Protein extraction, sodium dodecyl sulfate (SDS)-polyacrylamide gel electrophoresis and Western blotting

The bladders were frozen with liquid nitrogen. Tissues were homogenized, and proteins were extracted with urea (8 M) and dithiothreitol (10 mM). Total protein concentrations of samples were measured with NanoDrop Lite UV–Vis Spectrophotometer (Thermo Fisher Scientific, Waltham, MA). Samples were then mixed with 5 × SDS sample buffer and boiled (4 min). Each sample, containing 10 μg of total protein, was loaded onto an acrylamide gel, and proteins were separated by electrophoresis and blotted onto a PVDF membrane. Membranes were blocked for 1 h with 1% polyvinylpyrrolidone in TBS-T buffer (20 mM Tris pH 7.5, 0.5 M NaCl, 0.1% Tween 20). After washing with TBS-T, membranes were kept at 4 °C overnight with the primary antibody (1:1000 dilution) including the rabbit monoclonal antibodies anti-hypoxia inducible factor-1α (HIF-1α) (#I1212; Santa Cruz, Dallas, TX), anti-GCH-1 (GR 781669), anti-SR (GR 380677), anti-DHFR (GR 781669), and anti-eNOS (GR 32318642) (all from Abcam), and the mouse monoclonal antibody anti-β actin (#059M4770V, 1:3000; Sigma-Aldrich, St Louis, MO). Membranes were then washed four times with TBS-T and incubated for 50 min with horseradish peroxidase-conjugated second antibodies (1:1000 dilution; Promega, Madison, WI). All antibodies were diluted with Can Get Signal Immunostain (Toyobo Company, Osaka, Japan). Following three washings with TBS-T, bands were visualized using SuperSignal West Dura Extended Duration Substrate (Thermo Fisher Scientific), and imaged using a ChemiDoc XRS plus system (BIO-RAD, Hercules, CA)[8]. We washed the membranes with WB stripping Solution Strong to use the same membranes twice (Nacalai Tesque, Kyoto, Japan). With the first wash, anti-HIF-1α, anti-GCH-1, anti-SR, anti-DHFR or anti-eNOS was used.
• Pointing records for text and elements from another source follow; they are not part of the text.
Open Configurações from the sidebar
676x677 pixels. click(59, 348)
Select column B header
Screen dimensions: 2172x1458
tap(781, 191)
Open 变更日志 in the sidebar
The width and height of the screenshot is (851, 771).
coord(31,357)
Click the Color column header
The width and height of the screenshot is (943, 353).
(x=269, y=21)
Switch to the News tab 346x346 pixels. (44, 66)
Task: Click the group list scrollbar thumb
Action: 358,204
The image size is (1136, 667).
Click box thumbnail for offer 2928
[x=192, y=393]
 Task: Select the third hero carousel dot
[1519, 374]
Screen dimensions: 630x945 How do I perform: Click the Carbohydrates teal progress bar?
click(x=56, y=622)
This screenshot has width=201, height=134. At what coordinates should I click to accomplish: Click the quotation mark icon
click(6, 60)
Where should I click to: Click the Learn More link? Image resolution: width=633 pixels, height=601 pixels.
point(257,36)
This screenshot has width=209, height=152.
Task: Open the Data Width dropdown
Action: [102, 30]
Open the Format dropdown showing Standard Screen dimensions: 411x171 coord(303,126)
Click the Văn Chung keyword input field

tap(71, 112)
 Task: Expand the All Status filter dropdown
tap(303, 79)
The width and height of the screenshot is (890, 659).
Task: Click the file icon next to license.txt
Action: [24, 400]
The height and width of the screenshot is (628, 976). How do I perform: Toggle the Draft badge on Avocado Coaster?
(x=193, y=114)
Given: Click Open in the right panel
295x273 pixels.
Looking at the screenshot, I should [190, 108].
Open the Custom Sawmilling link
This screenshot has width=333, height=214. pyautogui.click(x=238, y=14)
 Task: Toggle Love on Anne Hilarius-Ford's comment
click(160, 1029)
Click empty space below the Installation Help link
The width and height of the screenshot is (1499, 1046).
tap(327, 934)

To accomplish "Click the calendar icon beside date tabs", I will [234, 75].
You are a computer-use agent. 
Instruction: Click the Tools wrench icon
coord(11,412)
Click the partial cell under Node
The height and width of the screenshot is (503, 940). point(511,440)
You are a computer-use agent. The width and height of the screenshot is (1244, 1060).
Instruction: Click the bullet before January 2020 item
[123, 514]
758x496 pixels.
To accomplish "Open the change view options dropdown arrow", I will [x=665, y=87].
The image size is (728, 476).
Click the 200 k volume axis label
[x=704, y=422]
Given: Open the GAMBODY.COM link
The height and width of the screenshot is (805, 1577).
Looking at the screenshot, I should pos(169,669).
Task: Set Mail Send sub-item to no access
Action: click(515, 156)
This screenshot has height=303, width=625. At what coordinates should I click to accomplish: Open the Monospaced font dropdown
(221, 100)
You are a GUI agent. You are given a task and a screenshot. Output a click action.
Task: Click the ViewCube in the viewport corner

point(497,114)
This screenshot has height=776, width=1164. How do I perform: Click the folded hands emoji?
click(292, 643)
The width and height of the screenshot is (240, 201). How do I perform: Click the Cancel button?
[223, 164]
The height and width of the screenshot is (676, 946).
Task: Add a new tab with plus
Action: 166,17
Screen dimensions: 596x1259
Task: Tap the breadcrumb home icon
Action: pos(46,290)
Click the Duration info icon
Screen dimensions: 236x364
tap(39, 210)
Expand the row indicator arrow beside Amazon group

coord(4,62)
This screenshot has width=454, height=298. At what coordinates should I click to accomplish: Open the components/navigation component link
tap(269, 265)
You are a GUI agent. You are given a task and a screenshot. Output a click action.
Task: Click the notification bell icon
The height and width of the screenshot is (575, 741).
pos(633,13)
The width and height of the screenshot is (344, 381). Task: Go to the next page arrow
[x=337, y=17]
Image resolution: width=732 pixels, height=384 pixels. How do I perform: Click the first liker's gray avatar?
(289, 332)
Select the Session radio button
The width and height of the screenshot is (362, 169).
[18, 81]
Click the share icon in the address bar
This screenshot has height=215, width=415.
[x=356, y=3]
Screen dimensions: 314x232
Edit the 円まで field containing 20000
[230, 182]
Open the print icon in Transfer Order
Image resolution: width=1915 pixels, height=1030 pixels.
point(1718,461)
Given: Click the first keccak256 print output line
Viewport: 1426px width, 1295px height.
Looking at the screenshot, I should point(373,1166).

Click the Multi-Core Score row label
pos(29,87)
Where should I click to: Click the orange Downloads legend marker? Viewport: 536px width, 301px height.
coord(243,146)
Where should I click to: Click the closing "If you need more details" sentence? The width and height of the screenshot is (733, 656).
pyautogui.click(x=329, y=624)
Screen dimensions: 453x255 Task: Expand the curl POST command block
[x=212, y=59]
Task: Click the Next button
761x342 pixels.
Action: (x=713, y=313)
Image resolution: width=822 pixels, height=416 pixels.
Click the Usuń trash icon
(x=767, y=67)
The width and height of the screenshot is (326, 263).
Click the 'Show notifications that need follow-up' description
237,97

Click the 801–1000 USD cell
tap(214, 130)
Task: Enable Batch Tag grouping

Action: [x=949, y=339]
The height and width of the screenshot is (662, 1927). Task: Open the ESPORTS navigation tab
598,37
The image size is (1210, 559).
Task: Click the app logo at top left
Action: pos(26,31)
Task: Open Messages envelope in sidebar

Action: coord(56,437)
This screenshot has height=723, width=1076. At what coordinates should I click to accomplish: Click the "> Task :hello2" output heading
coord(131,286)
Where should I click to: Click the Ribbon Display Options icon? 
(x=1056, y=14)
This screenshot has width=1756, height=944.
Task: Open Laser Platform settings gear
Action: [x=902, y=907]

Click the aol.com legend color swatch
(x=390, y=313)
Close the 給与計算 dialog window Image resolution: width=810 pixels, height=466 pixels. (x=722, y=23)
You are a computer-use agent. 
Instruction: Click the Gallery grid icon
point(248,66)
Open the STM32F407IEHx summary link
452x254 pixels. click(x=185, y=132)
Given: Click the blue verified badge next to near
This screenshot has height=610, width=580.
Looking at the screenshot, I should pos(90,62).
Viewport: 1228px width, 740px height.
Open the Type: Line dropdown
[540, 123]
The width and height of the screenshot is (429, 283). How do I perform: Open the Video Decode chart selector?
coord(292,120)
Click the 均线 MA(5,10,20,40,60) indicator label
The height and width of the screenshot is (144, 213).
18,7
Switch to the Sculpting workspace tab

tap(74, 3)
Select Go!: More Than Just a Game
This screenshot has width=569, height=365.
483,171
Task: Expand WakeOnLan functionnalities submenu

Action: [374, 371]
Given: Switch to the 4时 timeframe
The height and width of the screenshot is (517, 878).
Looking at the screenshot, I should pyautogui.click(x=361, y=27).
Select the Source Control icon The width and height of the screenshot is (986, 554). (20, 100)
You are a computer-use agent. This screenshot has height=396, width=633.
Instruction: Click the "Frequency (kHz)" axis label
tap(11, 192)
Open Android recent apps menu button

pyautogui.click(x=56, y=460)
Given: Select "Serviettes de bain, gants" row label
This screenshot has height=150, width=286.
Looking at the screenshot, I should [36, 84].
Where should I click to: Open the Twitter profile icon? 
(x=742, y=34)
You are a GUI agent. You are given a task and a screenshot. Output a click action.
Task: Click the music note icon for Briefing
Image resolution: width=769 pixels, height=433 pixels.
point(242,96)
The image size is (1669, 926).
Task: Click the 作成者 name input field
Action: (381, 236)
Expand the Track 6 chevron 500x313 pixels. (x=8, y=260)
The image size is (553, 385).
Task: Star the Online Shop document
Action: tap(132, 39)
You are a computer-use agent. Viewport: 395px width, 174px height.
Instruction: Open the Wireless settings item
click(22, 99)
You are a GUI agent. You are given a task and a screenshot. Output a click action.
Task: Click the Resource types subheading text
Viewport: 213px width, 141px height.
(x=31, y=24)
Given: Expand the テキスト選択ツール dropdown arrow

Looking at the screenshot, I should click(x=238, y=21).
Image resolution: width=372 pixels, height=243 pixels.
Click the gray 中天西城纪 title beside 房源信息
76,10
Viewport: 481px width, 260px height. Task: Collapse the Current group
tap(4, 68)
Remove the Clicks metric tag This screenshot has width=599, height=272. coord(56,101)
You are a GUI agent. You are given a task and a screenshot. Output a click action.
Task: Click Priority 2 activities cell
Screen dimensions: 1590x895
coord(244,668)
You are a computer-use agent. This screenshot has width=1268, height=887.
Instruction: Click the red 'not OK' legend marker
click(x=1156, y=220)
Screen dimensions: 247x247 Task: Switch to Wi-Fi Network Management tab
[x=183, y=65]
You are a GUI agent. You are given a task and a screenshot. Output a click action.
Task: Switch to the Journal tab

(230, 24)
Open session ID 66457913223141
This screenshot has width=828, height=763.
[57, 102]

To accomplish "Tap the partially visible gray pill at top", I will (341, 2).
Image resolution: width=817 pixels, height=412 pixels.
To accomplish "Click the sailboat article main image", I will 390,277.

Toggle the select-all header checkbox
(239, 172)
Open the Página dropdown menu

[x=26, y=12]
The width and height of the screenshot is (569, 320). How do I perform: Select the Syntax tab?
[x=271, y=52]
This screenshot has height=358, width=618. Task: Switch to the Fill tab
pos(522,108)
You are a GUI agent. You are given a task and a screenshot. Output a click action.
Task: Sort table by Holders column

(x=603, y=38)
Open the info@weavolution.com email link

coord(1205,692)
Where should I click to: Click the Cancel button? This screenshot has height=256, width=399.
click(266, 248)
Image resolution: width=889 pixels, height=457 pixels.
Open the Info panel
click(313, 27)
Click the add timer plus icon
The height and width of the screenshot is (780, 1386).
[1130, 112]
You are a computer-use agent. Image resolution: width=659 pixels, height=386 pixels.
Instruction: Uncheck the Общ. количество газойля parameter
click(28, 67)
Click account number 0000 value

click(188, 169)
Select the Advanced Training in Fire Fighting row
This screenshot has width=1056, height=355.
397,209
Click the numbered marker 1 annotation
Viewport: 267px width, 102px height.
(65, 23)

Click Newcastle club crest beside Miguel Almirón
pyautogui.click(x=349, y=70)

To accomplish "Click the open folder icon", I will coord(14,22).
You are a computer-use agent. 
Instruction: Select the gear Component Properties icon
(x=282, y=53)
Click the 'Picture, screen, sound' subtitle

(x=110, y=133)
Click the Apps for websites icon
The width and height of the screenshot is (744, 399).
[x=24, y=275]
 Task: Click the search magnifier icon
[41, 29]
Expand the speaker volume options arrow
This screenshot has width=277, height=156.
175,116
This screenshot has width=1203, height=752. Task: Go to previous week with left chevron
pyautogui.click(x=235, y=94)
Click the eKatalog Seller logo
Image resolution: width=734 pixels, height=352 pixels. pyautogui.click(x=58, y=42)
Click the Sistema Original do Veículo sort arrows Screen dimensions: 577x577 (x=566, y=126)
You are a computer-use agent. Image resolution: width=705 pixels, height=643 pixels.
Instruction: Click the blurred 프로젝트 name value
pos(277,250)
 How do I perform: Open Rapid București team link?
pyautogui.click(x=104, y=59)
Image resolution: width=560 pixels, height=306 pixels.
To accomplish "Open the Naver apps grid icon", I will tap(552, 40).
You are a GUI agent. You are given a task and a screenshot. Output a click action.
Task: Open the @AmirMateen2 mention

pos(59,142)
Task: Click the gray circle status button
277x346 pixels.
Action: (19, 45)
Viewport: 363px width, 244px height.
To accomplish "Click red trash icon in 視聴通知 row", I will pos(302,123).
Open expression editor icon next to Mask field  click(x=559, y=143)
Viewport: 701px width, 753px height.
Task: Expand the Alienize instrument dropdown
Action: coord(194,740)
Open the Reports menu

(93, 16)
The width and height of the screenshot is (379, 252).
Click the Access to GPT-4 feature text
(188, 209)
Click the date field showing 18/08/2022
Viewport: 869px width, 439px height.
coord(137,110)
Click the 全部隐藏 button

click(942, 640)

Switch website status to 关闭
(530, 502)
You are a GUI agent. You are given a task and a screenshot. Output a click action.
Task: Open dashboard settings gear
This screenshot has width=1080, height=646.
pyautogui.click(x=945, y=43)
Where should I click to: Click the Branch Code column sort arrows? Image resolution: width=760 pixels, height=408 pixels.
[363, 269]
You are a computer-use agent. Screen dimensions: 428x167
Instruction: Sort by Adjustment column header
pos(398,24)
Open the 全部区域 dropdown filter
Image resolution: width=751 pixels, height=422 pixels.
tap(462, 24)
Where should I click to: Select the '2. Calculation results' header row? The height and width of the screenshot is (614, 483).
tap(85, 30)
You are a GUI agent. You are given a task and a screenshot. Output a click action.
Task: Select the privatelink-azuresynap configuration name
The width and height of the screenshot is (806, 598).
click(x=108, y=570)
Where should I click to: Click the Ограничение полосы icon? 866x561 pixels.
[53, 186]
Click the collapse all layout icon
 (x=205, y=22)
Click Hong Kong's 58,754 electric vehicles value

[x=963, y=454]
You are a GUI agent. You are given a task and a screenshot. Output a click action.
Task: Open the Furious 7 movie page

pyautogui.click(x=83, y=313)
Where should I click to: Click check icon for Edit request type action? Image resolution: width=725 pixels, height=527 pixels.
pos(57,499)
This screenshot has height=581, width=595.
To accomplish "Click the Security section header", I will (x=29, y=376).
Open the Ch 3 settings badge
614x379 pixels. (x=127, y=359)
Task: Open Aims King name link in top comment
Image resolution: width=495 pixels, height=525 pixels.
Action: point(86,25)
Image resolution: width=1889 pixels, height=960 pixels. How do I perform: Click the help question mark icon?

With the second wash, anti-β actin was used as a loading control.

Statistical analysis

Continuous variables were statistically analyzed using one-way analysis of variance with Tukey’s test to investigate differences among the three groups. Data were analyzed using IBM SPSS Statistics version 21 software (Statistical Package for the Social Sciences, Chicago, IL). Values of p < 0.05 were considered significant. GraphPad Prism 5 (GraphPad Software, San Diego, CA) was used to calculate EC50.